Из зала крикнули: «Не видно!»
Ролан не растерялся, обошел кафедру слева и повторил, уже стоя рядом с ней:
– Я прочел в наших газетах, что дела в Японии идут неважно.
Из зала пошел смешок, и кто-то снова крикнул: «Не слышно!»
Ролан запнулся и оглянулся на президиум, который сидел здесь же, на сцене, вокруг маленького столика с микрофоном.
Семен Листов встал, широким жестом указал на свое кресло и сказал: «Ролан, садись сюда. Будет и видно, и слышно».
Ролан сел в кресло, придвинул к себе микрофон и в свойственной ему стремительной, напористой манере в третий раз повторил всё ту же таинственную фразу: «Я прочел в наших газетах, что дела в Японии обстоят неважно».

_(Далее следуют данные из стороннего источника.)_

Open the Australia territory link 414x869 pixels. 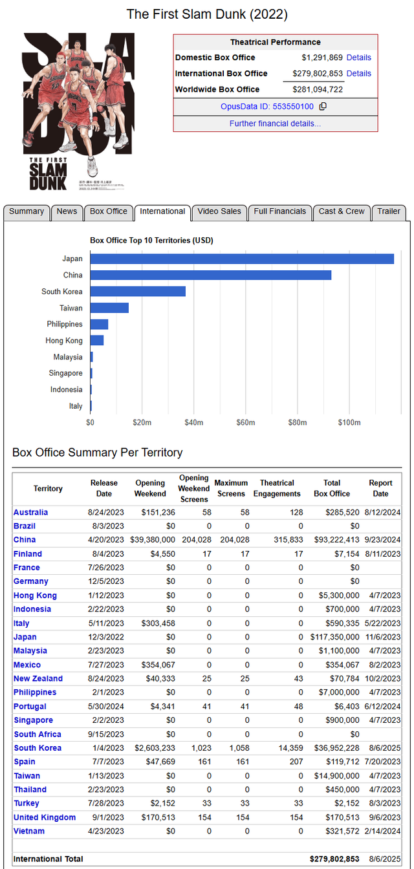tap(30, 512)
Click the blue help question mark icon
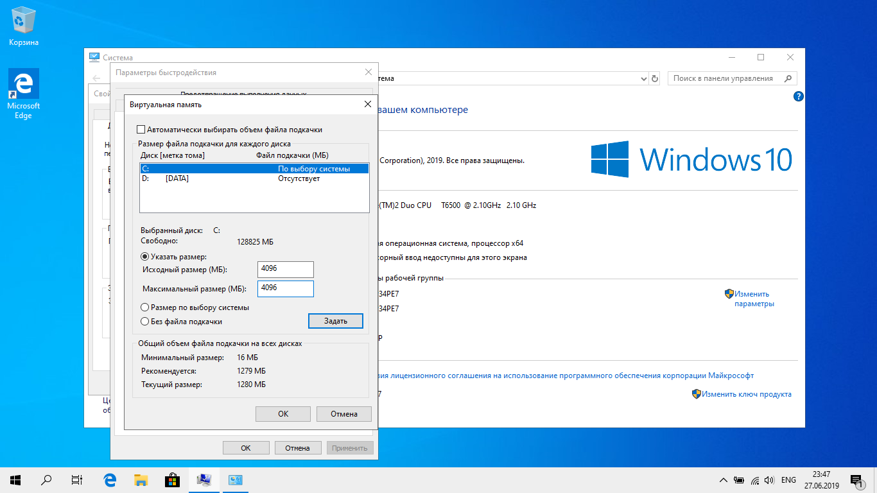This screenshot has height=493, width=877. click(798, 97)
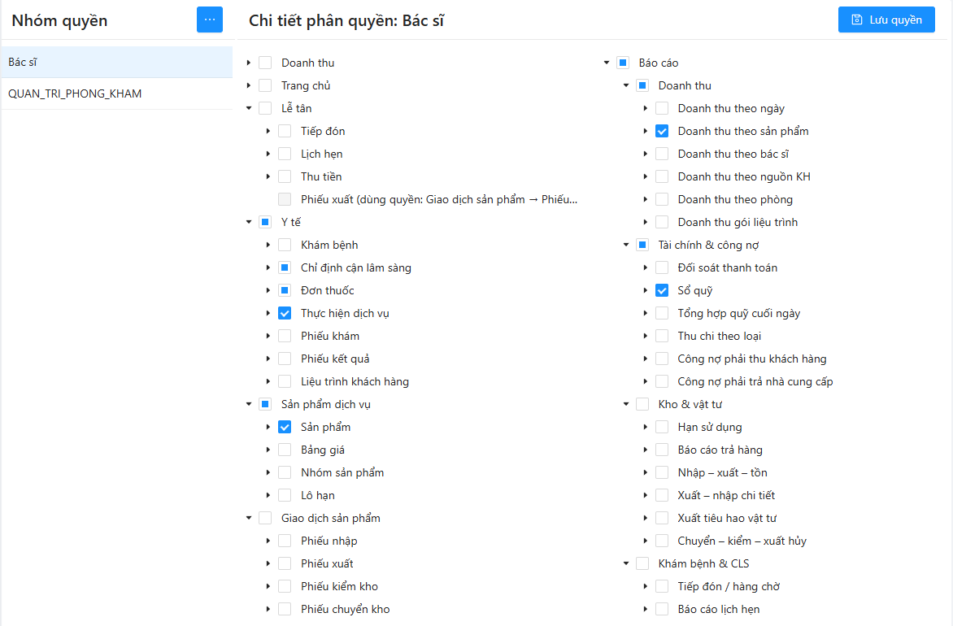Open the ellipsis menu beside Nhóm quyền
Image resolution: width=953 pixels, height=626 pixels.
click(x=210, y=20)
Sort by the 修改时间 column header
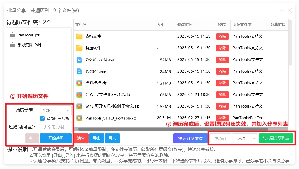 click(185, 24)
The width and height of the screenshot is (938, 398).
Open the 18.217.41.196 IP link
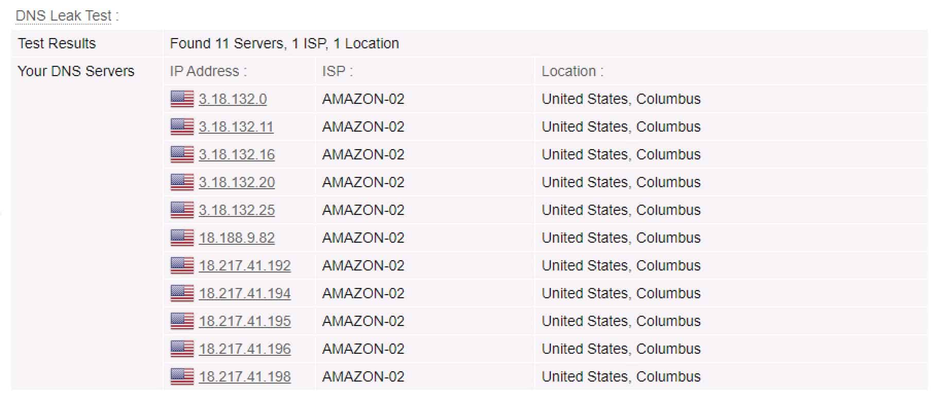pos(245,349)
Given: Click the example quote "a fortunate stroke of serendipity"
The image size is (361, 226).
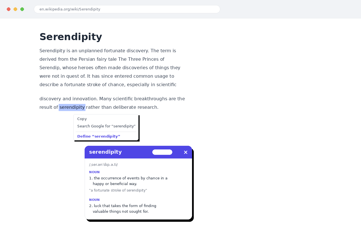Looking at the screenshot, I should [118, 190].
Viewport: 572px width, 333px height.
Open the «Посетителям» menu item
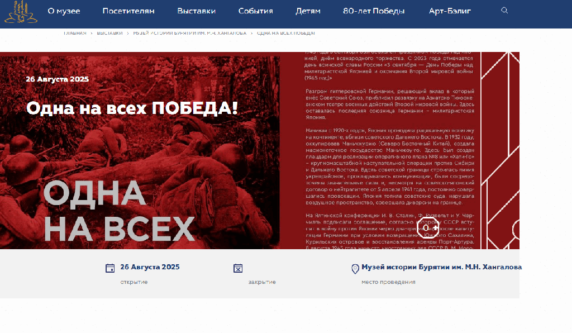(128, 11)

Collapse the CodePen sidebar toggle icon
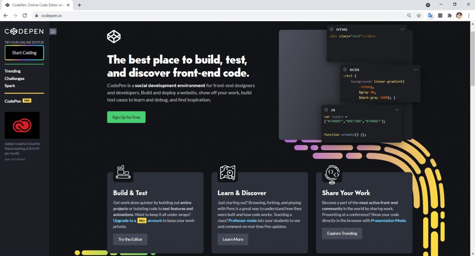(x=53, y=31)
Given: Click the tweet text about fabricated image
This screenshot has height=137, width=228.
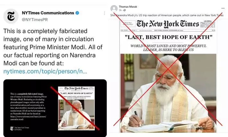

В это время кресло, в которое пересел Листов, с грохотом развалилось, и Семен очутился на полу.
Лежа среди обломков, он грустно констатировал: «И у нас тоже».
Что делалось с залом, не поддается описанию. Скуки как не бывало. В фойе не осталось никого. Казалось, в такой обстановке остается только одно – рассмеяться, махнуть рукой и спуститься по ступенькам в веселящийся зал.
Но Ролан не был бы Роланом, если бы позволил ситуации диктовать ему условия. Он встал, вынул микрофон из зажима, вышел с ним вперед и в четвертый раз бросил в публику трагическое сообщение о Японии. Только на этот раз он не позволил себе ни малейшей паузы и сразу перешел к сути. Оказывается, на улицах тамошних городов такая загазованность, что полицейским приходится надевать противогазы. Выяснилось, что это была метафора. Плохо обстояли дела не только в Японии, но и во всем мире, и в кино в первую очередь. Душно было в этом мире и в этом кинематографе. И только детское кино являло собой глоток кислорода, оно несло с собой свежесть, обновление и надежду. «Кинематографом надежды» назвал Ролан кино для детей.
Через мгновенье он уже полностью овладел аудиторией и говорил еще минут сорок при полной тишине и внимании зала.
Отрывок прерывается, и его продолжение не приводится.